The final and greatest dimension of Bob and Sheree’s relationship is immortality.  Throughout the film, Bob uses photographs and video as another means of control.  In many scenes, the “Wall of Pain,” a collection of black and white pictures of Bob’s face that capture his reactions to his S/M experiences, serves as a backdrop to shots of Bob and Sheree. The pictures of Bob lie in the background and he is usually behind word blocks spelling out CF (for cystic fibrosis) and SM, suggesting that Bob’s sickness, and the S/M he uses to attempt to control it, are overtaking him, even as some part of him lives on in each picture of agony/ecstasy. By capturing Bob’s pain in photographs, Sheree and Bob reduce his pain to a sign, disembodying his pain from his body by photographing his body in pain and thus symbolically transferring his pain from his uncontrollable body to a controllable photograph. 
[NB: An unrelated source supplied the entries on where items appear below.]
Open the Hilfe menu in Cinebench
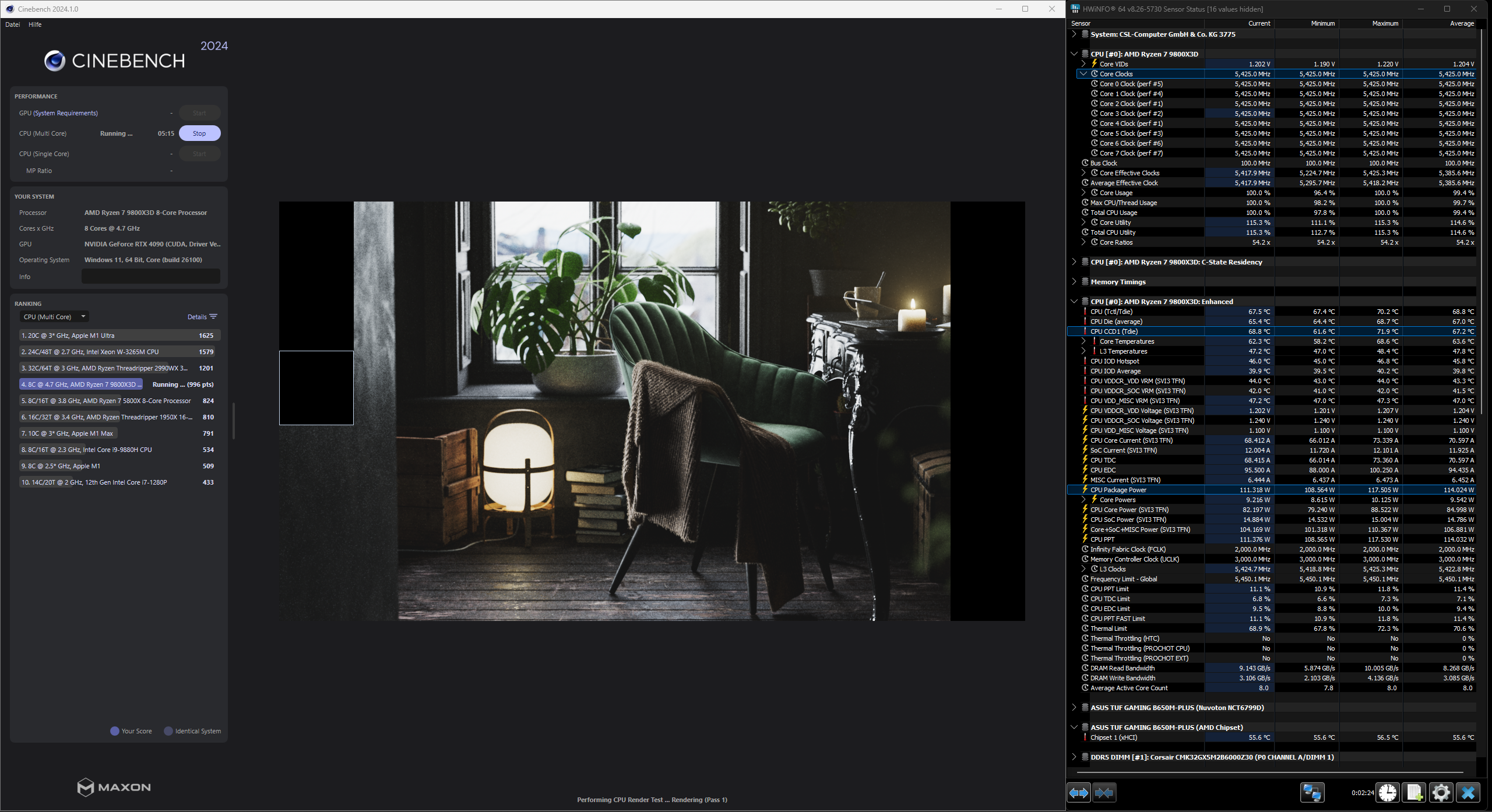 (35, 24)
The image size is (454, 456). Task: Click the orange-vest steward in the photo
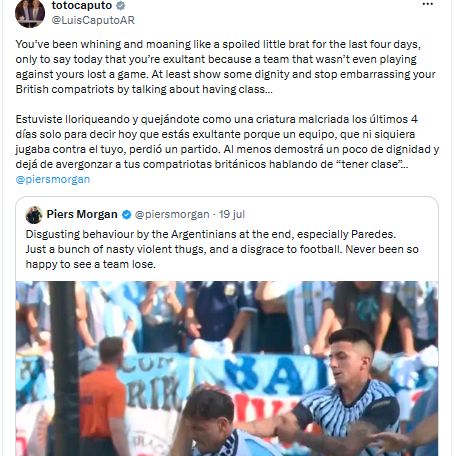click(x=103, y=397)
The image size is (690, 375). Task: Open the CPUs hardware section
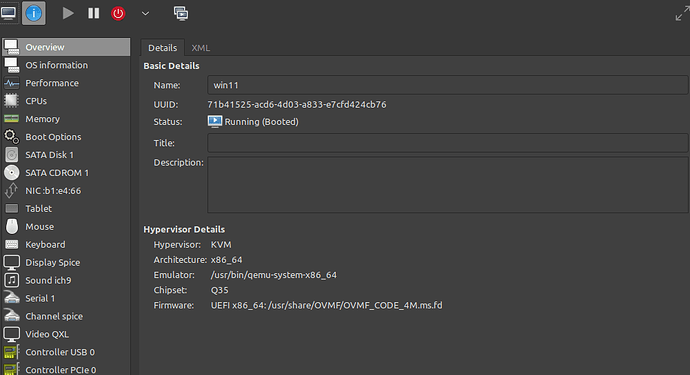click(66, 101)
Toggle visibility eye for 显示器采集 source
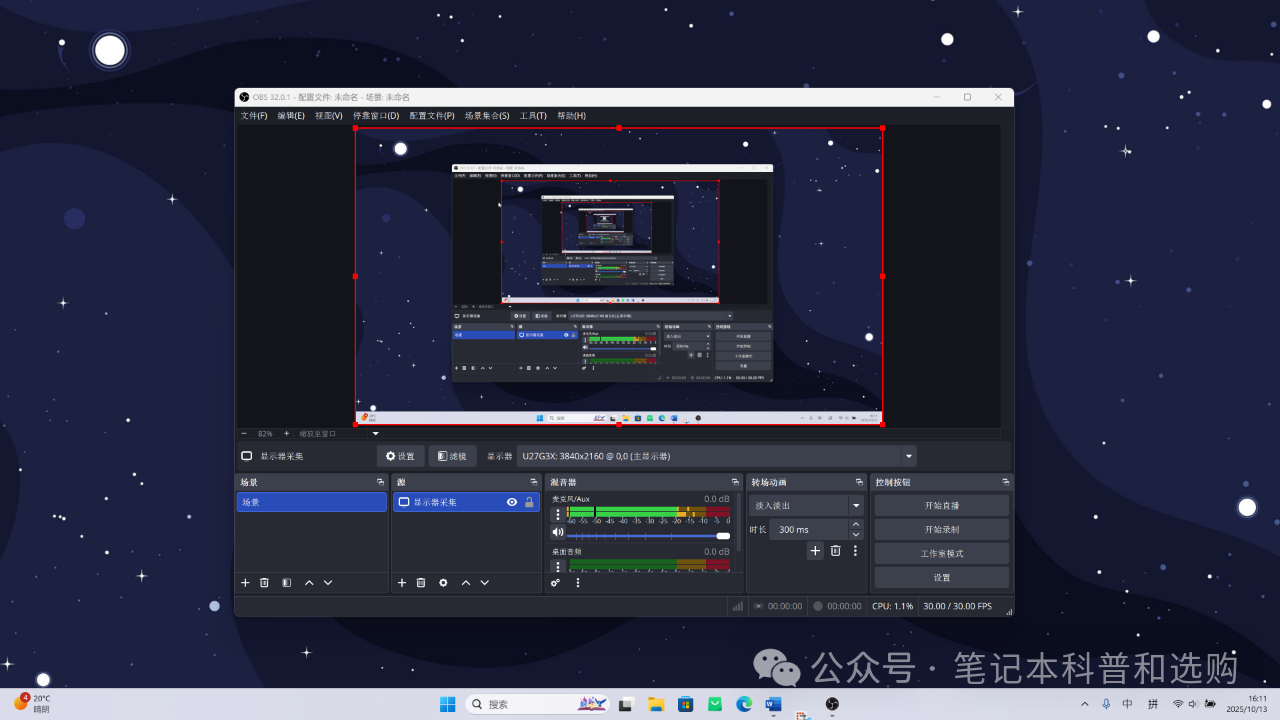This screenshot has width=1280, height=720. pyautogui.click(x=512, y=502)
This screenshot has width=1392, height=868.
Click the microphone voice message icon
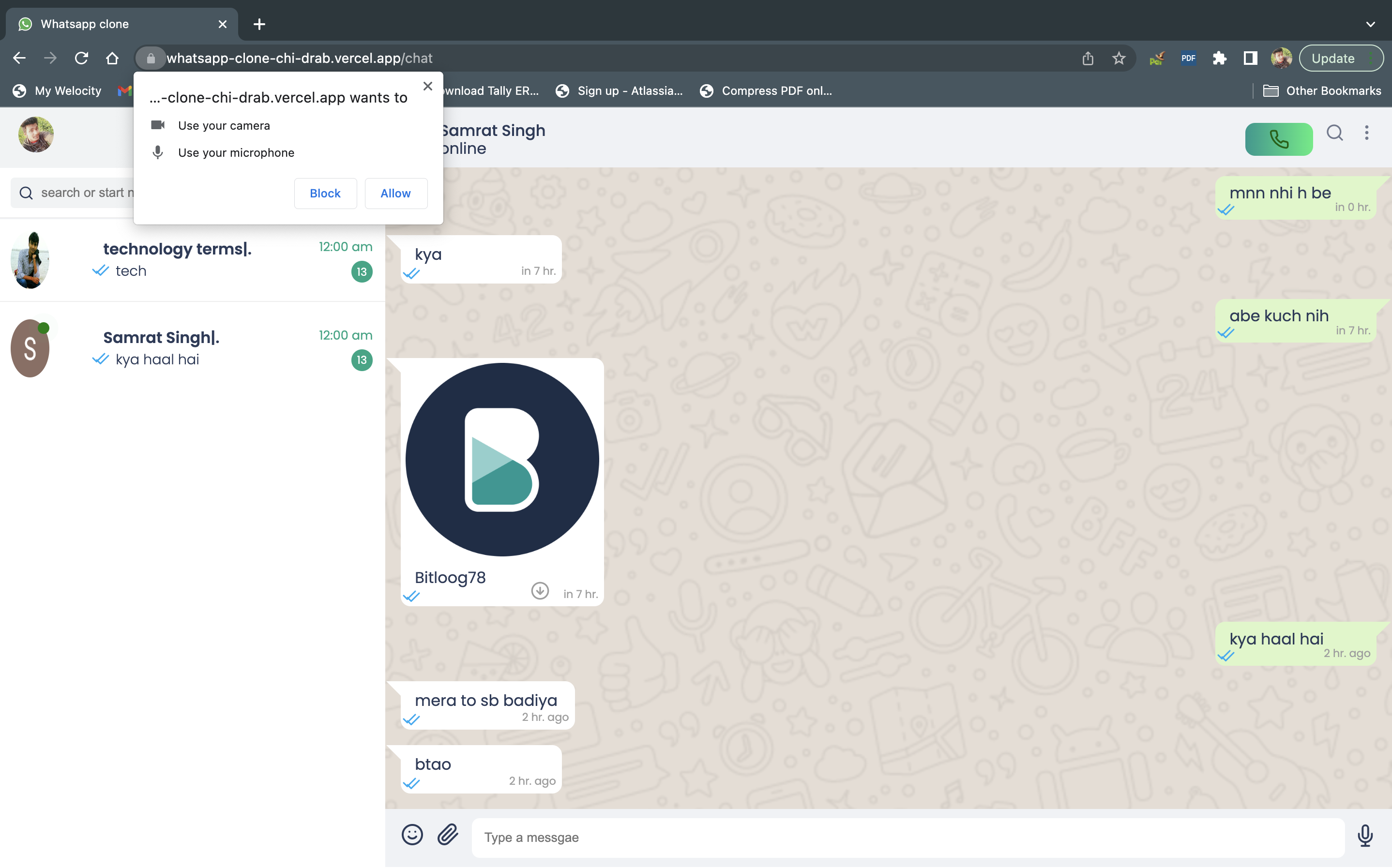click(1365, 836)
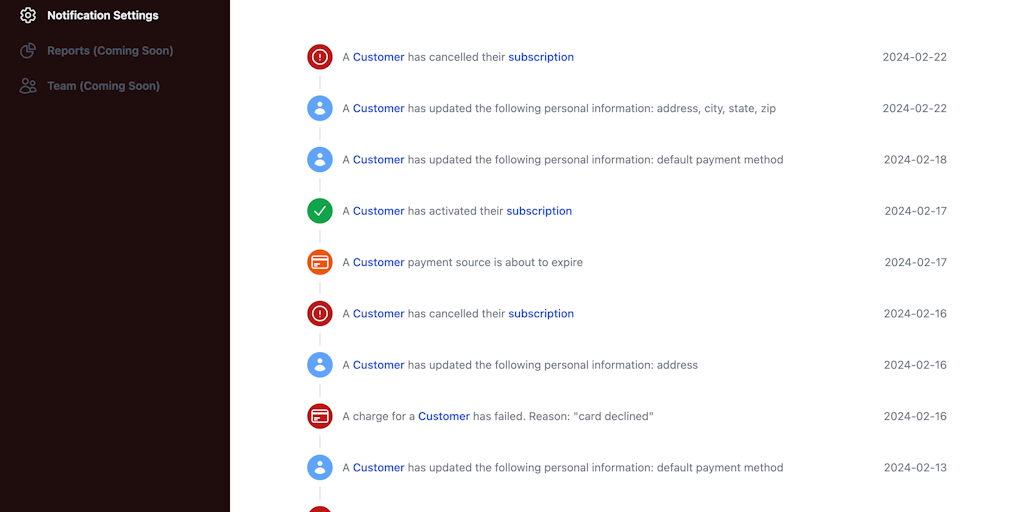Screen dimensions: 1024x512
Task: Open the Notification Settings menu item
Action: click(102, 16)
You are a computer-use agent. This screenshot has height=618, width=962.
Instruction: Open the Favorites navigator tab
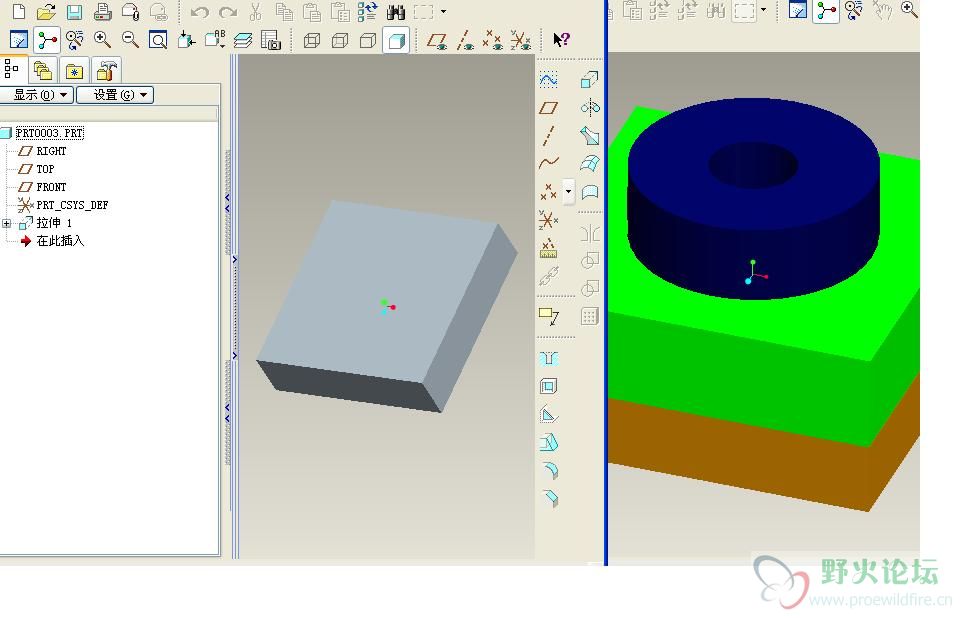(x=74, y=70)
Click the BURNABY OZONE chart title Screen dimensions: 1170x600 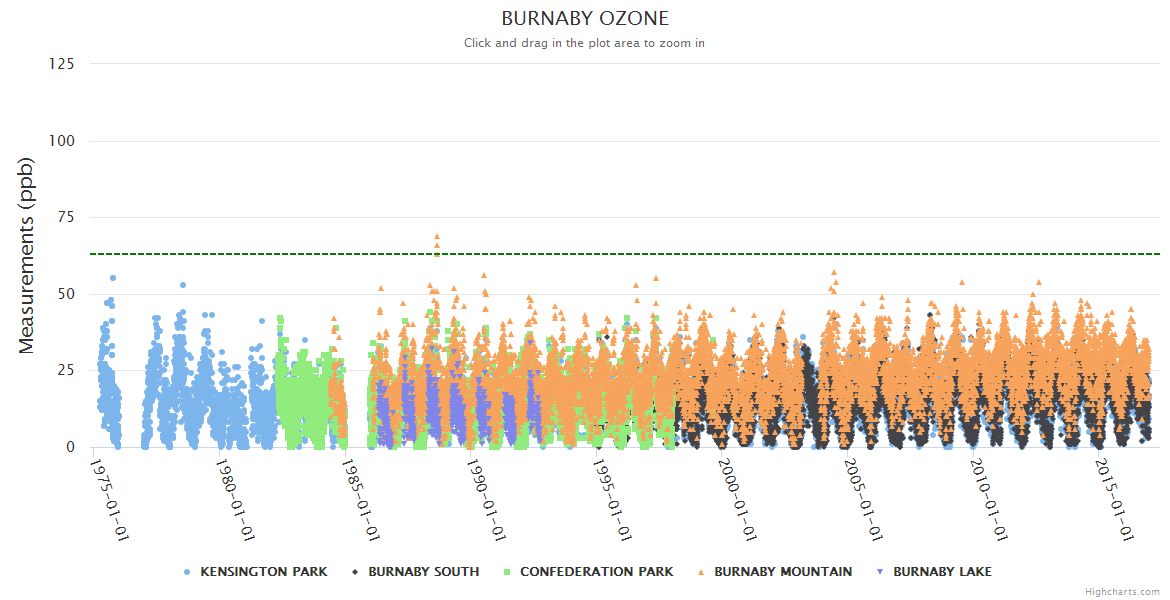click(585, 19)
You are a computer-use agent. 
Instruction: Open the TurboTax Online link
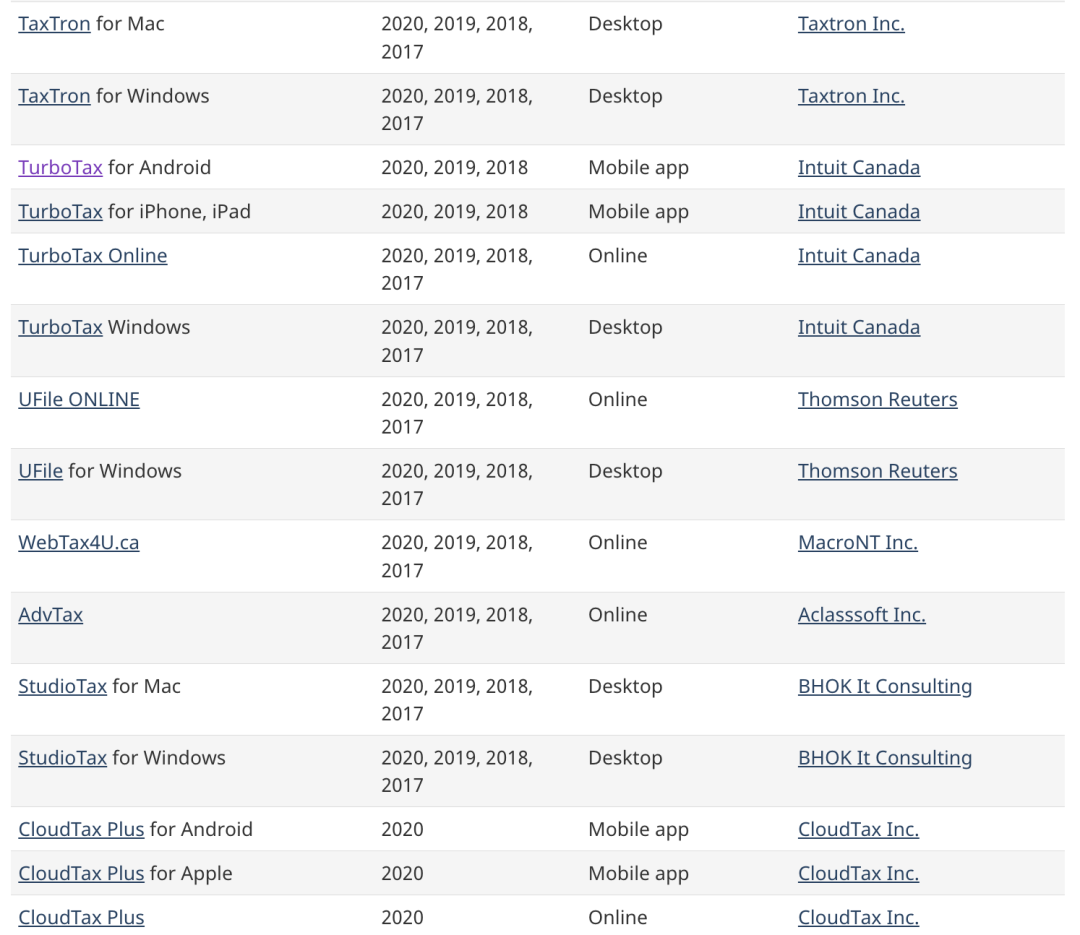tap(92, 256)
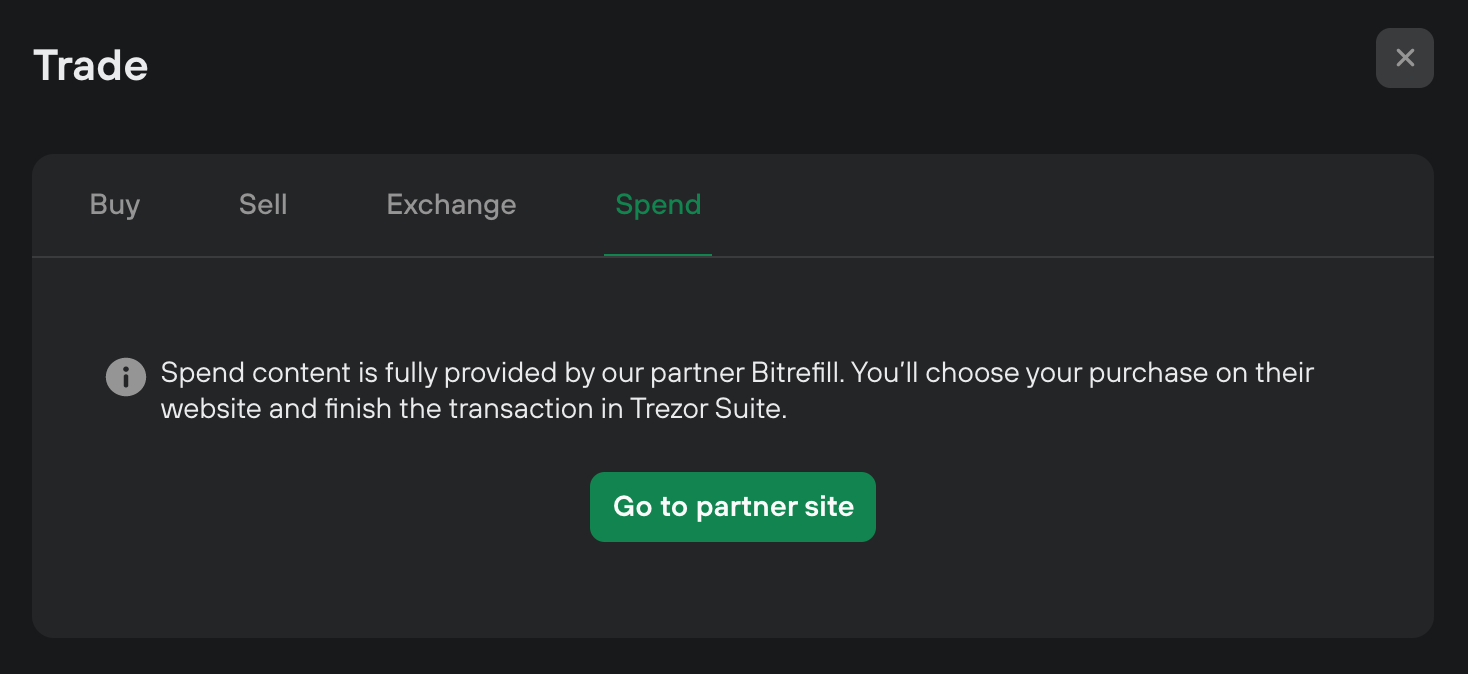Click the Go to partner site button
This screenshot has width=1468, height=674.
coord(733,507)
Bob uses video to the same effect.  In the “Video Coffin” scene, Bob does not lie in a coffin.  Instead, a monitor in the coffin displays his image, again projecting the uncontrollable reality of his impending death onto a controllable video image symbolizing that death.  His upbeat attitude and excitement during this scene, in which he play acts his death, contrast ironically with his misery in the scene that follows: his birthday.  The use of bright light in the Video Coffin scene is immediately contrasted to the darkness in the birthday scene.  During Bob’s birthday, the shaky camera movement and blurry image of Bob’s face reinforce his loss of control of his sickness and body as he pleads “Kill me!”  The first time we see Bob losing his battle to his sickness, the unsteady camera movement evokes a sense of nausea, and David Letterman can be heard in the background on T.V. saying, “Stop it…you’re making us all sick.”  But there is an inverse relationship between Bob’s fantasy world and Bob’s “real” world: Bob gains the greatest measure of control over his S/M relationship and his body as an image even as he loses control to sickness and death.  When Sheree wants to spank Bob for his birthday, Bob responds, “I don’t want to be spanked.”  The camera now looks up at Bob from below, reinforcing a sense of his control over Sheree.  Although Sheree speaks in the background as they discuss his refusal to submit, the camera only focuses on Bob—Sheree cannot be seen.  Instead of presenting Sheree as the dominant force as it did in the beginning, the film’s perspective shifts more and more to showing Bob in control of the relationship as he nears death.


This arc in the power balance between Sheree and Bob shapes the entire film, and as it progresses, it reveals the many ways that Bob as the masochist has the ultimate power and control.  The turning point in this power exchange occurs during the making of a video.  The camera focuses on Bob’s face wrapped in saran wrap, trapped in a mask, and his mouth restrained.  Although Bob appears physically out of control, he gives orders to Sheree, directing his own abuse: “No, no, no, no, not yet Sheree.  I want a lot of time here.”  The camera cuts to a retake of the same scene, suggesting that Bob is truly the “director” of this scene (i.e., the film scene and the S/M “scene”).  Bob is no longer merely a subject in his films; he is the subject, creator, and director.  He has achieved all the control he is capable of: control over body, emotions, and—perhaps counter to his desires—control over his mistress to the extent that the S/M contract breaks down.  The images of Bob demonstrating his ultimate control over his fantasy world are again contrasted to the loss of control over his “real” world and his inevitable death.  “The Viewing” reveals this subverted relationship while showing how Bob uses S/M as art to transcend even death.  During this scene, which depicts Bob’s idea of putting a camera in his coffin to record his body’s decomposition, an image of a face decays in a series of dissolves.  Bob is either “progressing or decomposing.”  Even as Bob loses ultimate power over his out of control body in the “real” world, he asserts his greatest control over his life and body by reducing his uncontrollable body and pain into controllable images and finally into an art object, in this way achieving some measure of immortality. Even after death, Bob Flanagan’s images and art live on.